Everyone was still furiously pounding away at their drums. No one saw him hold his mallet up high with his left hand and the stick with his right. No one saw the way his entire body seemed to be pulled up into the air — weightless — then in a sudden movement, brought down both stick and mallet in perfect sync.
덩.
She looked up. His arms jolted back up to their positions, like a maestro, then pounded down again. 덩. Other students’ eyes flickered up. He drummed out slow, regular beats at first, then gradually it began to grow louder and faster. She was still staring, but some of the older students began to join in. 덩 덩 덩 덩 덩덩덩덩. Even those who had initially dropped their own mallets to silently watch, now took up their sticks, and the entire room pulsated in rhythm. Bodies rocked back and forth with each beat. Everyone’s arms lifting high into the air, then down hard against the drum. Faster and faster, they went; everyone’s arms flapping up and down, as if about to take flight. She felt out of breath chasing the beat around the circle until it just turned into a flurry of pounding, pounding, pounding. Then, during a sliver of a pause, the instructor’s body arched back and his arms opened broad to hover in the air for the slightest second, before he brought down a final beat along with everyone else.
덩.
His arms fell limp against his sides. Warm and pulsating.

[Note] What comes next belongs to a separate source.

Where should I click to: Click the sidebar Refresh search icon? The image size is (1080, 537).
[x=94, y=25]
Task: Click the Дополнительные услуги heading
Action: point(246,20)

He slightly loosened the drum strapped to his body, and in between his ragged breaths, he began to describe the sound they had just made together: “The 장구 / janggu that we just played is the sound of rain. It goes along with the thunder, wind, and moving clouds of other instruments in 풍물 / korean drumming.” He brought down the mallet on the left face of the drum. 쿵. Rain. Her eyes shot over to the still vibrating skin of the 장구 / janggu.
She wondered if this is what rain sounded like this in her grandmother’s village in Korea — a heavy and low rumbling against her chest that exaggerated her hollowness yet left her feeling full. And as she absentmindedly rubbed the left face of her drum, feeling a warmth radiating against her palm, she wondered why the drum sounded so similar and familiar. Like the sound of her own heartbeat.